### Information supplied
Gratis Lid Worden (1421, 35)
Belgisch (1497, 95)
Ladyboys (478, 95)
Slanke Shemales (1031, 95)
...
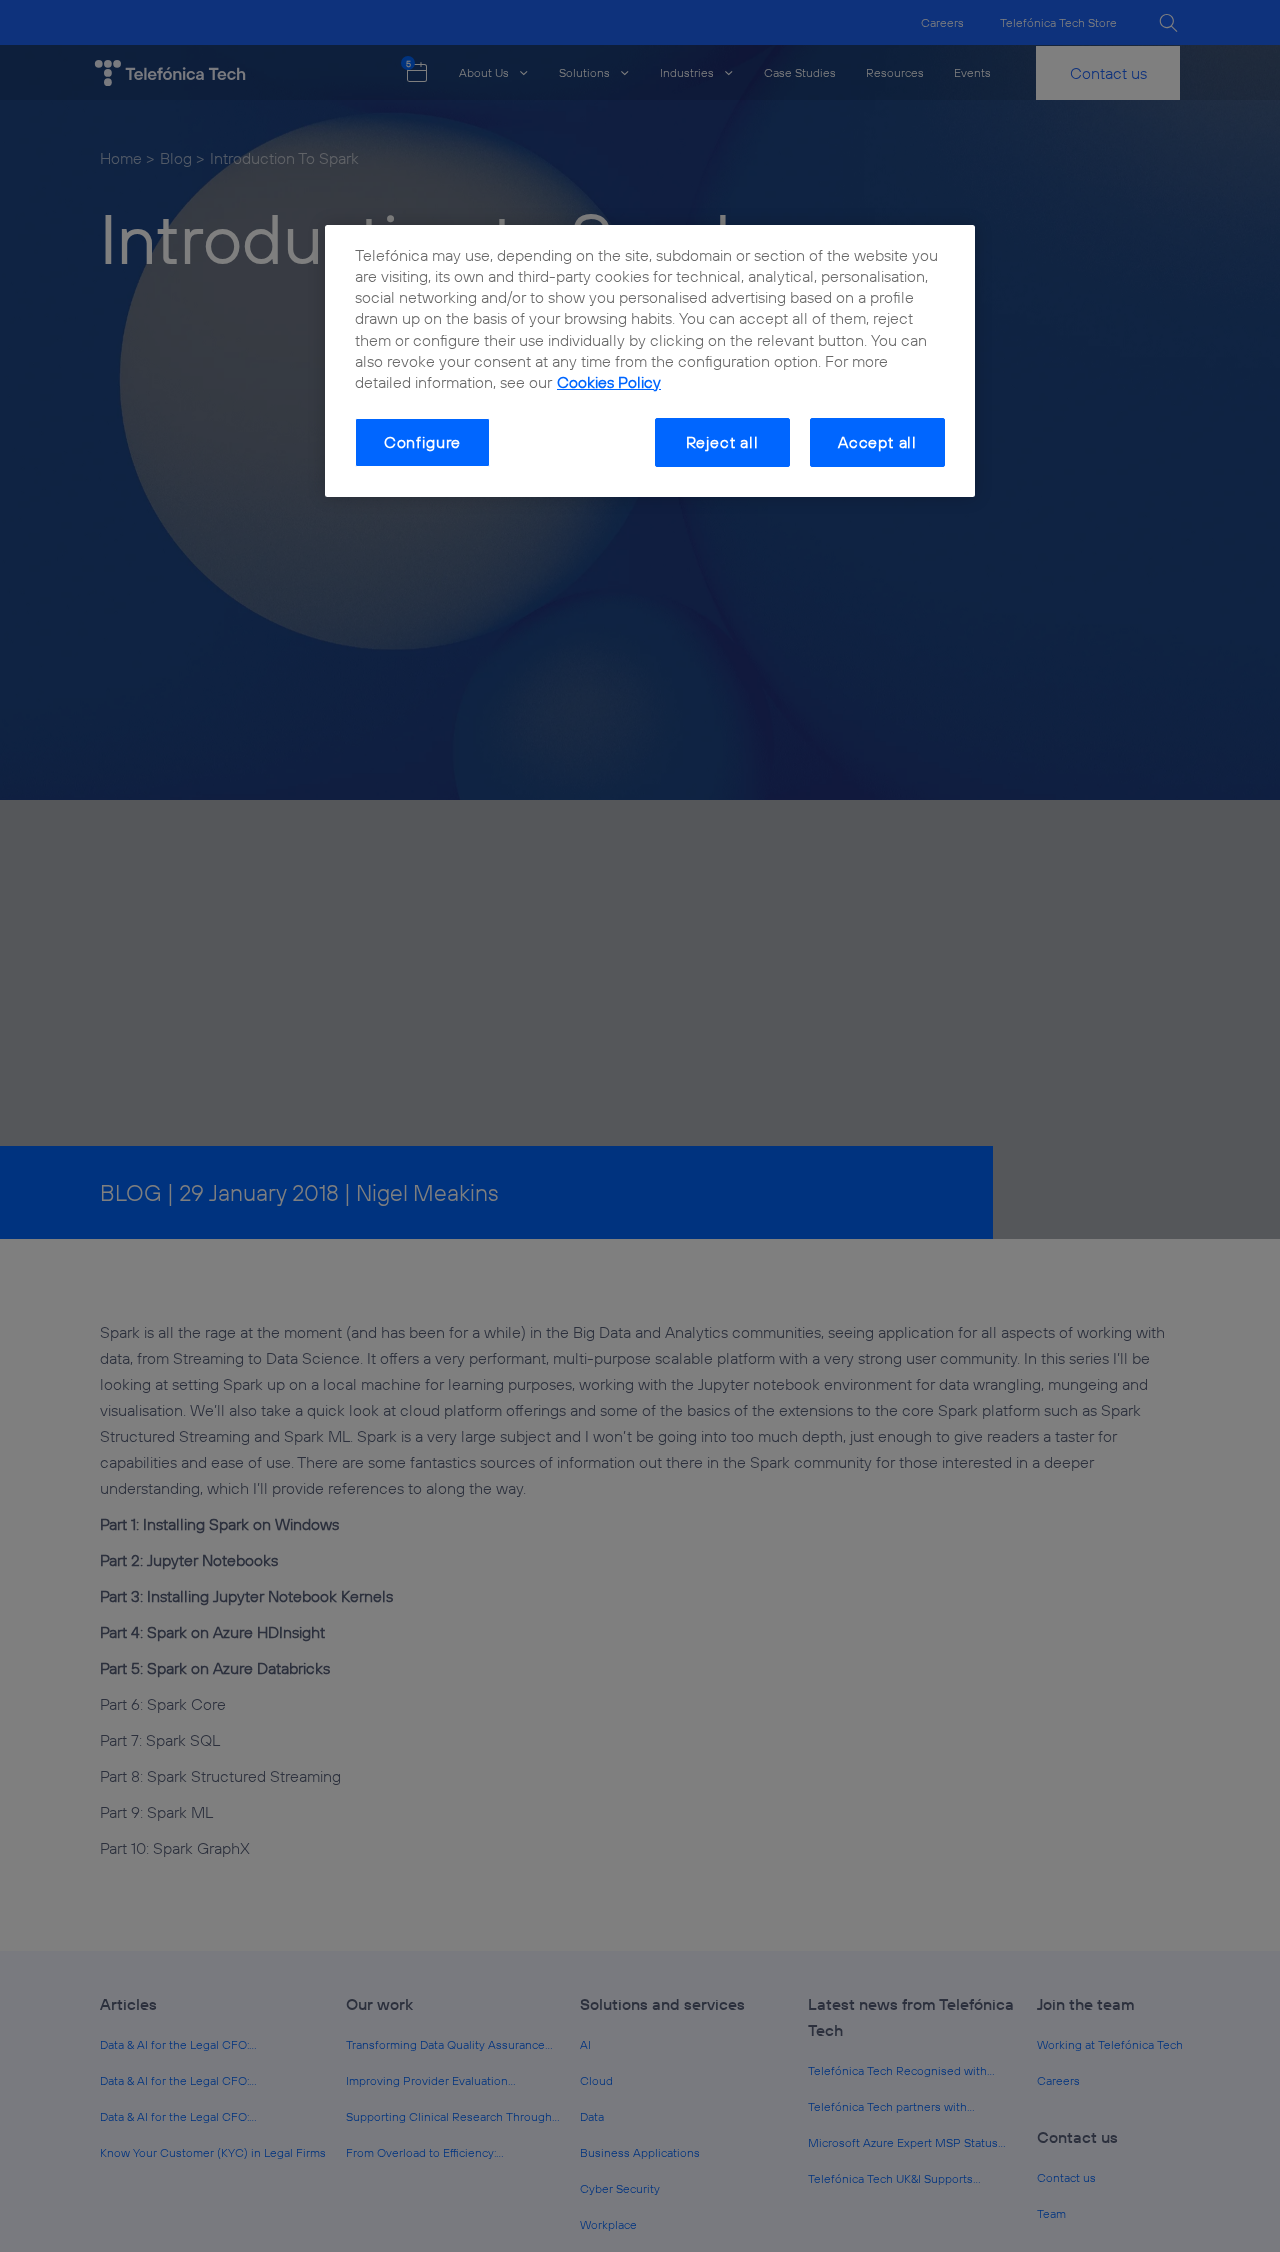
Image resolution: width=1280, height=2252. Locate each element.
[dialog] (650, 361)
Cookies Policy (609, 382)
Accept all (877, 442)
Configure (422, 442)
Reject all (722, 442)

### What to produce
Among the entries above, copy exactly only the lines starting with the one containing "Image resolution: width=1280, height=2252." and going through the one containing "Reject all (722, 442)", both ends included.

### Written response
Image resolution: width=1280, height=2252. Locate each element.
[dialog] (650, 361)
Cookies Policy (609, 382)
Accept all (877, 442)
Configure (422, 442)
Reject all (722, 442)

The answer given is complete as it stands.